• 非上場株式の譲渡をめぐり、譲渡対象会社に法人税等の申告漏れがあったことが株式譲渡契約に違反するとして買主が売主に損害賠償を求めていた訴訟で、売主に約1億円の損害賠償を命じる(東京地裁平成30年3月28日判決)。
  • 地裁、譲渡契約時に申告漏れに係る未払租税債務があったことなどから契約条項に違反と判断。

特例有限会社である本件会社の全株式を保有していた個人である売主(被告)は、平成24年2月に本件会社の全株式を法人である買主(原告)に1億5,000万円で売り渡す旨の契約を締結した。その契約書には、申告条項(法人税等の適正な申告を行っており、その支払及び納付が完了している旨)や判断影響条項(経営に影響を及ぼす簿外負債や将来具体化する課税問題等が存在しない旨)が盛り込まれていた。

ところが、税務調査を受けた本件会社は、売上除外(平成21年3月期から平成23年3月期)のほか、仕入に係る請求書等の不保存(平成22年3月期から平成24年3月期)が発覚したことから、平成24年10月に修正申告を行った。そこで買主は、裁判のなかで、本件会社は売上除外や仕入に係る消費税申告漏れなどにより未払租税債務として約1億4,000万円の簿外負債が存在することになることから、契約書の申告条項や判断影響条項に違反すると主張したうえで、売主に対し約1億800万円の損害賠償を求めた。これに対し売主は、買主は本件会社の財務・税務内容を監査し、株価を算定しているので契約締結前に本件会社の税務申告の疑義等を知り得たと指摘し、買主には重大な過失があるから売主の責任は免れるべきであると主張した。

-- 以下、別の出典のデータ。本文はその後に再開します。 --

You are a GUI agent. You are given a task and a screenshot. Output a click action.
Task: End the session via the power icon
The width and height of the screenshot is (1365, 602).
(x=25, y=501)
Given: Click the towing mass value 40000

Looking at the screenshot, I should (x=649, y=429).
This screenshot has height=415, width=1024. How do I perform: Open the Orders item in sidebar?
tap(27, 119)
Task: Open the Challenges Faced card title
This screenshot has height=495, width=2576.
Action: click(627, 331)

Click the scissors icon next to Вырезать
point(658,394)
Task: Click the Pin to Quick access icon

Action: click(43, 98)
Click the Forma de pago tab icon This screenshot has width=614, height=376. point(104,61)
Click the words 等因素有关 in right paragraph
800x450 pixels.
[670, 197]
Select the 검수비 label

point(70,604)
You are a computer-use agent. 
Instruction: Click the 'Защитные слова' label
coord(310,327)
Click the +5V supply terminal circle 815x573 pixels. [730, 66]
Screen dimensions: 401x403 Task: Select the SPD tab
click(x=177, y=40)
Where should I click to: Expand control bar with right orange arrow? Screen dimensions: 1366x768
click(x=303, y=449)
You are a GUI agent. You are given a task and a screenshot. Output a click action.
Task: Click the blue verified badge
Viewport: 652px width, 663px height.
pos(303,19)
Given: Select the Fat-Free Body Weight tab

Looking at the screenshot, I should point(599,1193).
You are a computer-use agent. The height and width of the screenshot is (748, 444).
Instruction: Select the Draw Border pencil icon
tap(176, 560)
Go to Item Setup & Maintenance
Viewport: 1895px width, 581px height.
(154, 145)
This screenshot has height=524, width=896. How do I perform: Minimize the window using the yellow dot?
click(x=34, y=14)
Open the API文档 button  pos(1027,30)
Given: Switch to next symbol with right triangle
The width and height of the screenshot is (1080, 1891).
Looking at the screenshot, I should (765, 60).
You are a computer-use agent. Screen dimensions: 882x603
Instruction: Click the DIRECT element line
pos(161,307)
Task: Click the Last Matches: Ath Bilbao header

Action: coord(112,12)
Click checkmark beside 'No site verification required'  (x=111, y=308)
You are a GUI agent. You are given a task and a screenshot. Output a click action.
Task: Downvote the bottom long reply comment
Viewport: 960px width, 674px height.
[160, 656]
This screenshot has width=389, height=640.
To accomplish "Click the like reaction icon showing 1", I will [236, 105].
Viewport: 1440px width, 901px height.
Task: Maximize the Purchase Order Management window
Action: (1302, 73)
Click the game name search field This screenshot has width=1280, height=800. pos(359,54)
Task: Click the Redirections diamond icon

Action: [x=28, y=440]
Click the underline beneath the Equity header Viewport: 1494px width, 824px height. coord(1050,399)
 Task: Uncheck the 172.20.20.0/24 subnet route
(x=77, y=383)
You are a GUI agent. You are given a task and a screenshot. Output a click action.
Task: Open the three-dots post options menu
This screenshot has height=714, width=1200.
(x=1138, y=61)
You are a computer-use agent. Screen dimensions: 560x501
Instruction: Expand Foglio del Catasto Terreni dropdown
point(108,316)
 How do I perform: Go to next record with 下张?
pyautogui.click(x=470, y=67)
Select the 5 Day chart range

裁判所は、買主が本件会社のデューデリジェンスをしても売上除外や仕入に係る請求書等の不保存は総勘定元帳に記載がないなどの特質に照らせば、買主がこれらを認識しなかったことに過失があるとはいえないとした。そして裁判所は、本件会社には譲渡契約当時において売上除外や仕入に係る消費税の申告漏れによる未払租税債務(簿外負債)が存在し、将来具体化する課税問題があったことから、申告条項や判断影響条項に違反していると判断した。具体的な損害額については、公認会計士による報告書によれば譲渡契約当時の本件会社の株式価格はゼロ円であり、未払租税債務が存在していないと仮定した場合の譲渡契約当時の株式の価格は少なくとも約9,700万円であると認めたうえで、本件会社の株式の売主に対して約9,700万円の損害賠償を命じた。